───── ENTRIES

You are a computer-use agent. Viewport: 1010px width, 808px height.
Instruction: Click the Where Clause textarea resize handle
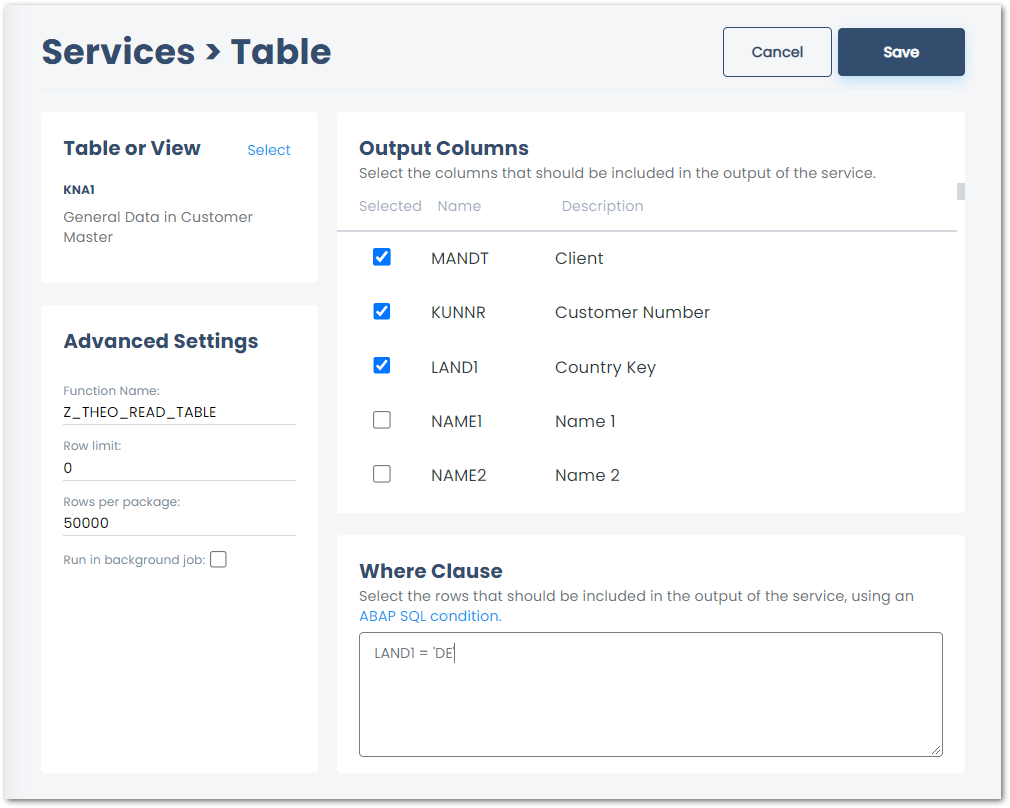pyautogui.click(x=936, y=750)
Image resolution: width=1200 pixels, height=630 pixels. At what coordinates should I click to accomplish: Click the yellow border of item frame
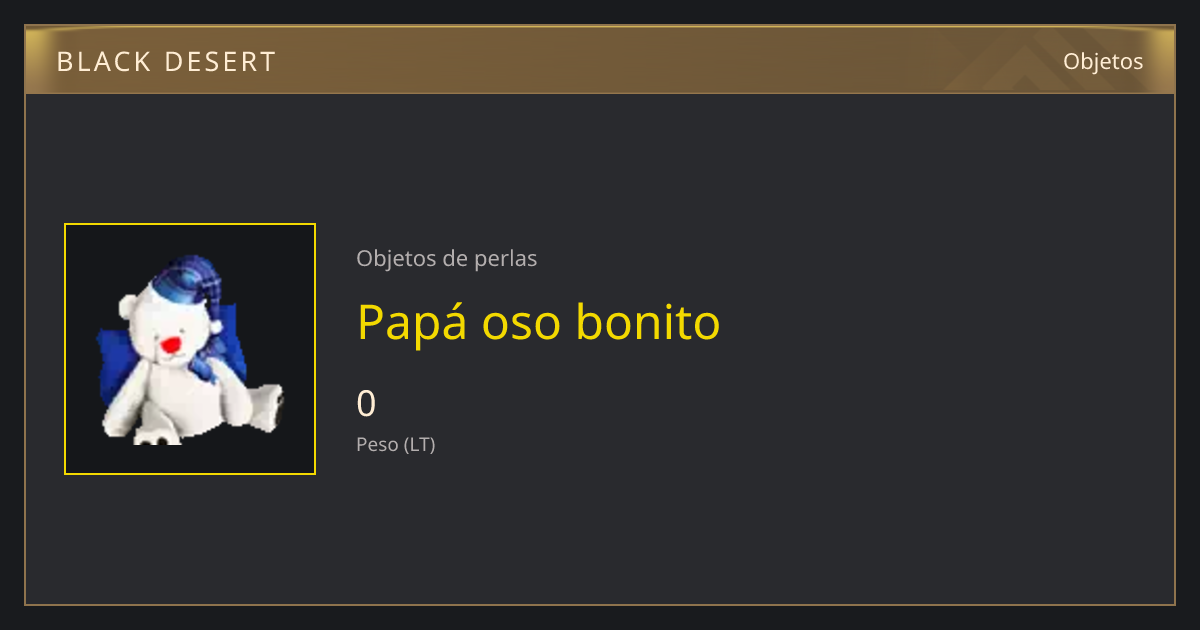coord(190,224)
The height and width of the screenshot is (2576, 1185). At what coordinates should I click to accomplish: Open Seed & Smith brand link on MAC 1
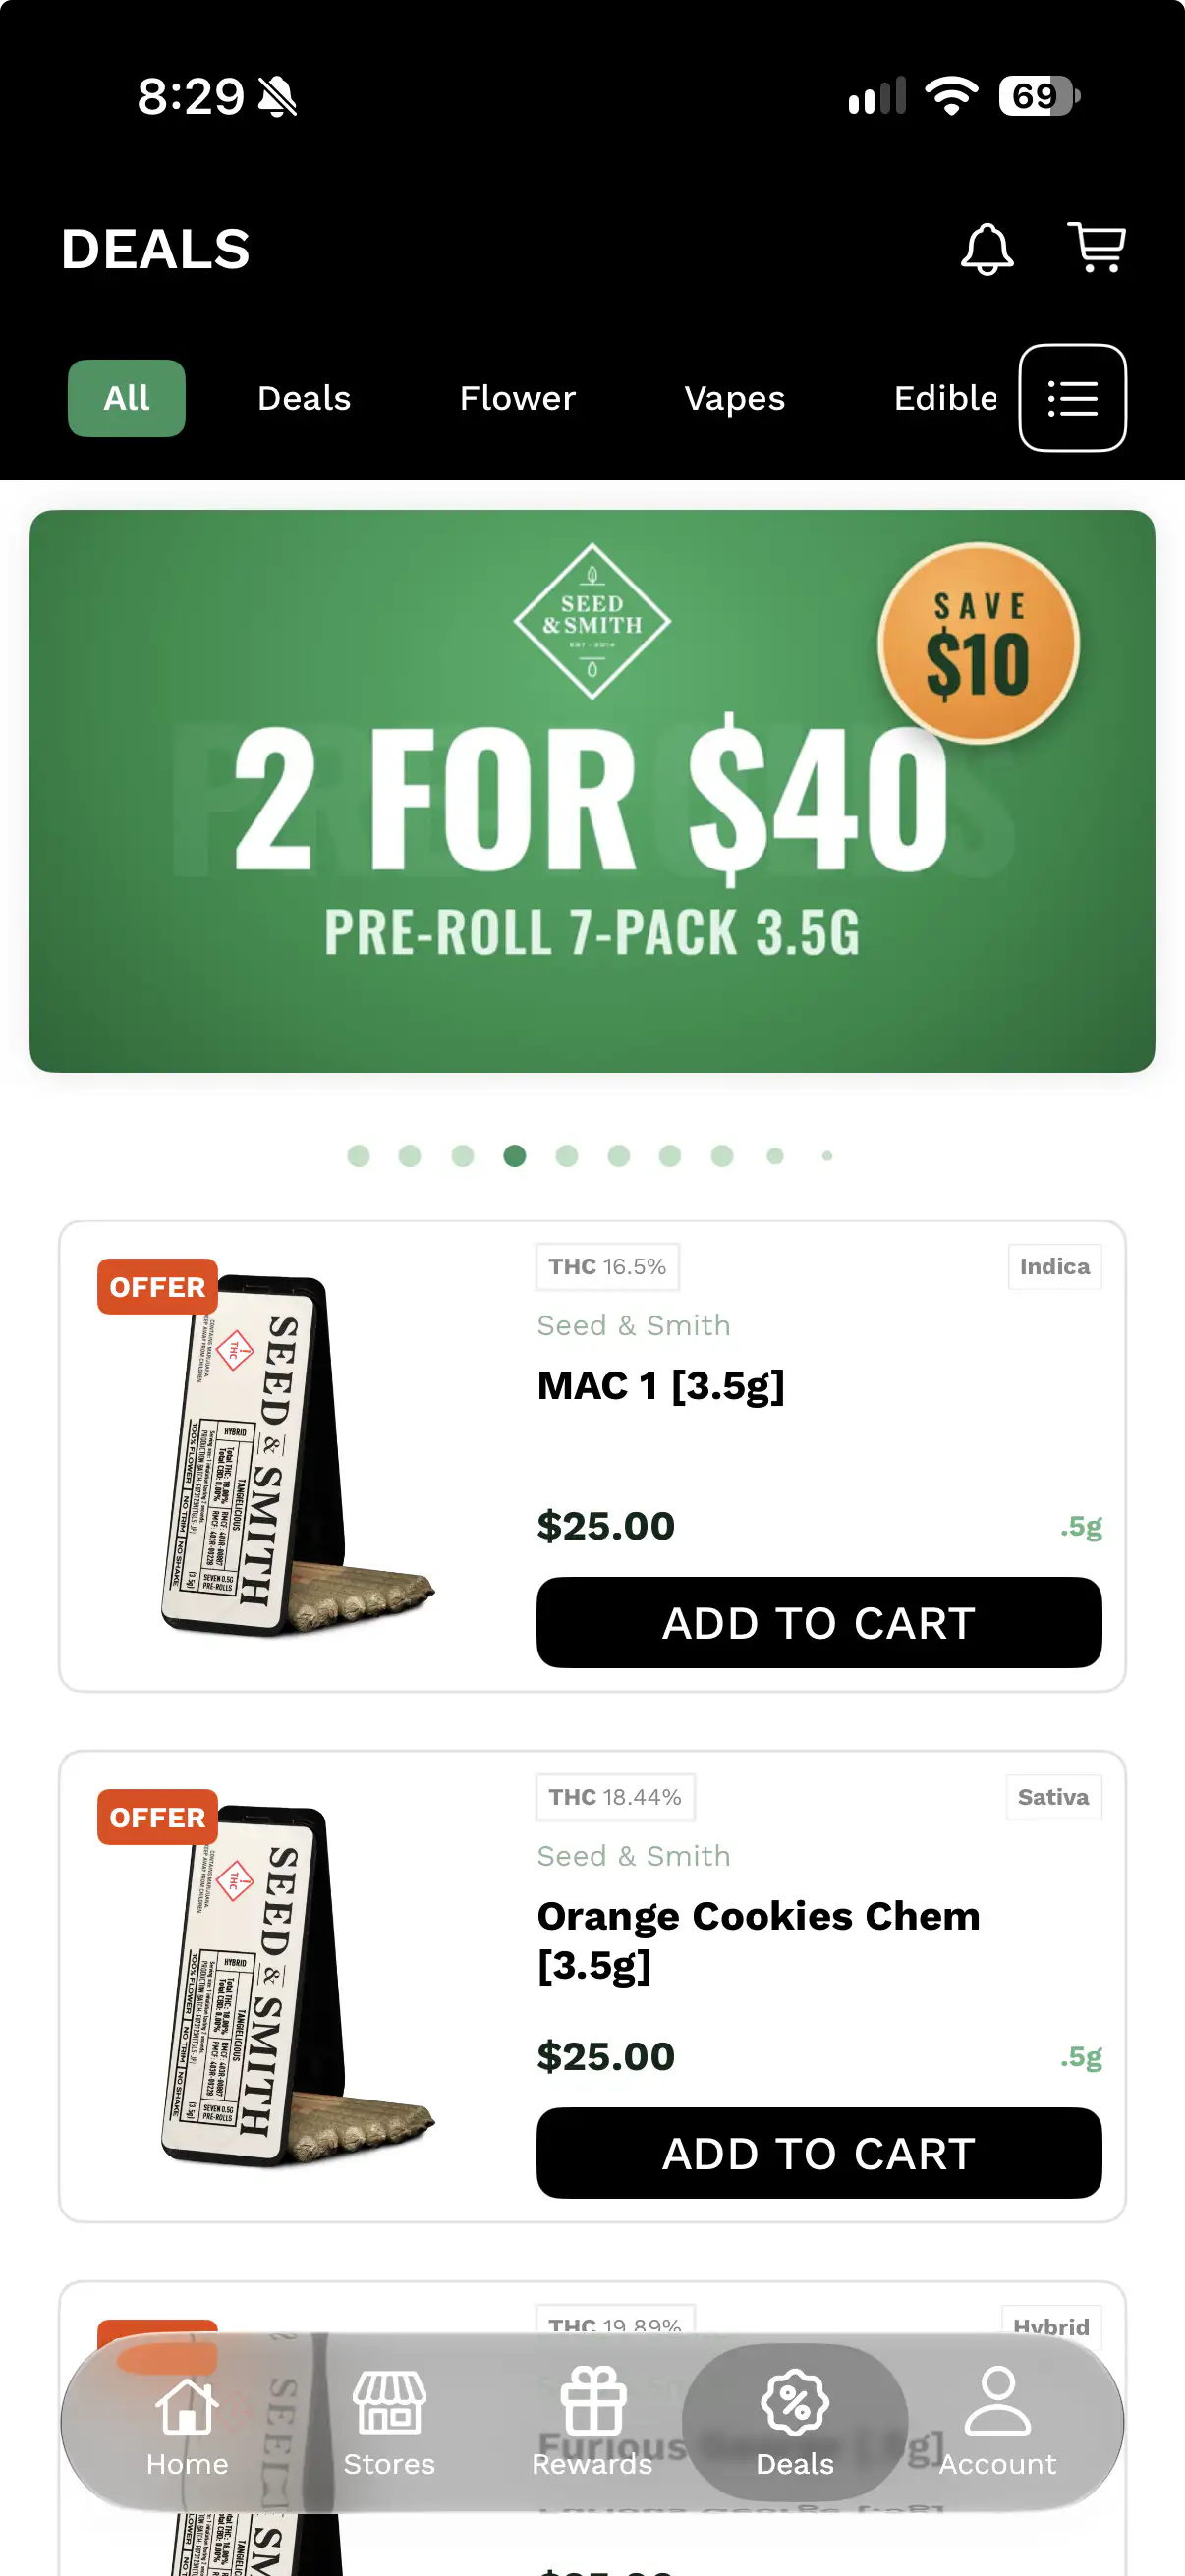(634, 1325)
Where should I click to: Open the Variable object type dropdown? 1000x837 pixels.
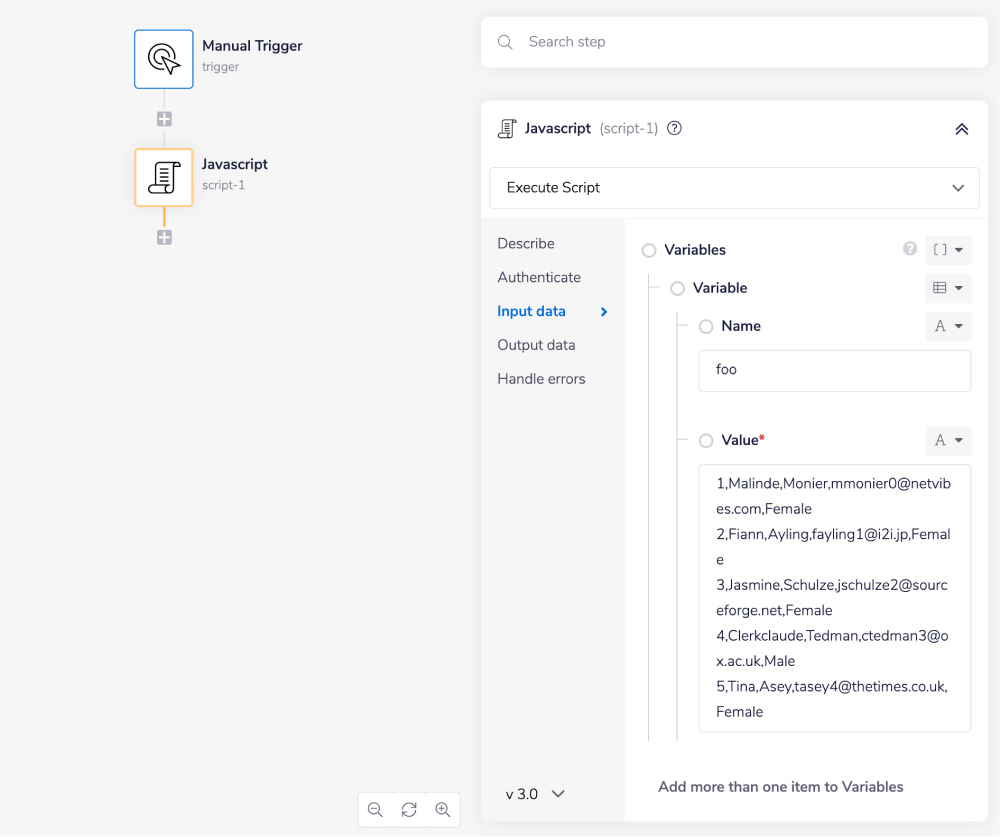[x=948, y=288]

──────────

### WORK INSTRUCTIONS
Could you pull out the lines of the material from the one holding "The height and" through the end of the material, inclusive, and repeat them unchanged, leaving the pictures out?

### OUTPUT OF THE EXERCISE
The height and width of the screenshot is (2576, 1185). At what coordinates should I click to accomplish: Open Seed & Smith brand link on MAC 1
(634, 1325)
Where should I click to: Open the Variable object type dropdown? 1000x837 pixels.
[x=948, y=288]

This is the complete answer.